Key Points on the Methods
“A critical analysis was conducted” (!)
‘An analytical and cynical exploration into matters relating to either academics, art or scientific exploration which is aimed to discern and exact out examination and determinism by inquiring into or assessing facts and available data can be defined as a critical analysis.
Critical analysis is written in order to develop a sense of new understanding for readers.’
Lit search appropriate; papers screened: inclusion criteria (1) in one of the 8 leading MedEd journals, (2) ‘stringency’ (?)
Left with 80 relevant articles
“All articles were read and analysed to identify patterns and consistency of use with respect to the CoP concept, by identifying the concept of CoP and directing critical questions to the text, such as:
- How is the concept introduced?
- How often is it used?
- Are the central tenets clarified and discussed?
- Are the changes in theory and concept formation addressed?
- Are tensions in CoP addressed?
Which literature, primary or secondary, is used to convey understanding of the concept?”
As with many qualitative studies there was an iterative process with analysis and findings.
First round of articles (an initial assessment of how CoP was used) discussion reached a consensus on five patterns of use; a second round found no additional themes.
Categories of how is CoP used in medical education research: two of which categories refer to misrepresentative and predominantly cosmetic uses of CoP: off-target and cosmeticizing, and three of which relate to functional ways in which CoP was used in the literature: framing, lensing and transferring.
- Off target: ‘CoP was used sparingly, the core tenets of CoP were not addressed and the primary literature was rarely consulted’, ‘the way in which CoP was portrayed may offer a misrepresentation of meaning, resulting in confusion regarding its use.’
- Cosmeticizing: ‘brief or cursory uses of the CoP concept, without further elaboration and in an overtly cosmetic way; CoP is inserted into the text without further explanation.’ ‘Connection to lit is fleeting / uncritical.’
- Framing: ‘CoP perspective used to position or demarcate studies in a specific research tradition or discourse; functions as a way of nesting the research in a theoretical and conceptual landscape.’ Demonstrates a rationale for research.
- Lensing: ‘CoP is used in the explicit design of a study, e.g. choice of methodology, data and respondents, or to explain empirical findings’. Lensing is the application of the concept to a phenomenon such that it offered insights that increased understanding.
- Transferring: ‘how the findings of a study carry over to different context, into practical work or further studies.’ This is the generalisability
C, D and E each have a different function in moving a paper forward: (thus there must be alignment in paper/project.) All bring clarity
- frame – build a rationale for the study in the current research landscape,
- lens – design of methodology, data analysis of or as a conceptual lens
- transfer and explain findings and show applications in other settings.

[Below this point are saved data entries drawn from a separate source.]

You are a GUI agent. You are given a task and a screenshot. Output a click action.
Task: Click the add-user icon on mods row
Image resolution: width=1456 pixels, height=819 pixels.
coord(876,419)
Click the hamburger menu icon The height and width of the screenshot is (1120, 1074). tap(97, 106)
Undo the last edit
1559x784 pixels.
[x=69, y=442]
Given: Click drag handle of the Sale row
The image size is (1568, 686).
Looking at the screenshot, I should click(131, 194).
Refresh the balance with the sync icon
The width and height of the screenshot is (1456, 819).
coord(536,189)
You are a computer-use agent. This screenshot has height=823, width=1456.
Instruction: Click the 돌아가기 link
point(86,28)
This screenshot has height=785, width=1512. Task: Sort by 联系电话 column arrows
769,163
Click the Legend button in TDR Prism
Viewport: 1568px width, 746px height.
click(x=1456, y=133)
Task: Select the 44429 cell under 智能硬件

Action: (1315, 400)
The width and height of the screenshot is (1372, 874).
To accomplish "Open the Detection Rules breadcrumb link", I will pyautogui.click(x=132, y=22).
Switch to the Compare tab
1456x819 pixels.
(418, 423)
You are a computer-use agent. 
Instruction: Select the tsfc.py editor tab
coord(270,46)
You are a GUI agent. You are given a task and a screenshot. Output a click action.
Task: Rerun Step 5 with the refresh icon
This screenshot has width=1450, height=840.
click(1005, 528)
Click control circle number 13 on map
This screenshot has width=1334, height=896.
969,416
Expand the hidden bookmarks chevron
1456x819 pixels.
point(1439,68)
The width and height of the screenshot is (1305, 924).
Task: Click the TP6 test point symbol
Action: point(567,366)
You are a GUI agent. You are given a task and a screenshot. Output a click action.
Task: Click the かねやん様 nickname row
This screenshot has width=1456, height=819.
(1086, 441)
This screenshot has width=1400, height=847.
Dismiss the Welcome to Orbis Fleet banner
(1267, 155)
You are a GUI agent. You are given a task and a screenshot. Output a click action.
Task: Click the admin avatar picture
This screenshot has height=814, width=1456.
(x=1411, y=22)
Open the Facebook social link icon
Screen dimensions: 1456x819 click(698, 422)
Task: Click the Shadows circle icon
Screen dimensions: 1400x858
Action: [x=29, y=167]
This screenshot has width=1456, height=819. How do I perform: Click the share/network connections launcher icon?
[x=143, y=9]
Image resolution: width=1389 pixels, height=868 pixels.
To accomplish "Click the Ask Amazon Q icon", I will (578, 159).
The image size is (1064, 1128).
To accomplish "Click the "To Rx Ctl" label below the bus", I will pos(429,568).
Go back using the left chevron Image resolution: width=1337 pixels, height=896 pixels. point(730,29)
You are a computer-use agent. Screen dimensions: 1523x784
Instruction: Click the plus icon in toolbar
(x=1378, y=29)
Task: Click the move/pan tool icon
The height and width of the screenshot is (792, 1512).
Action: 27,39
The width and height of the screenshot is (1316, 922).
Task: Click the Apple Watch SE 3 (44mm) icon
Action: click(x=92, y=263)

A and B show superficial use of theory, ‘theory dropping’, lack of use of literature, do not open door for further exploration, nor unpack the concepts and theories.
The authors conclude… “a considerable number of articles did not offer a rigorous definition of what is meant by CoP but instead used it in a misrepresentative or cosmetic way.
[They] call upon editors and reviewers to ask for for clarity and stringency of use when theory or concepts are evoked in future medical education research articles and call upon our fellow researchers to commit to offering salient, coherent and systematic uses of theory.”
Spare Keys – other take home points for clinician educators
- In a general journal, a sentence or two explaining the methodology is always welcome!
- It’s not just using theory or concepts … it’s using them properly.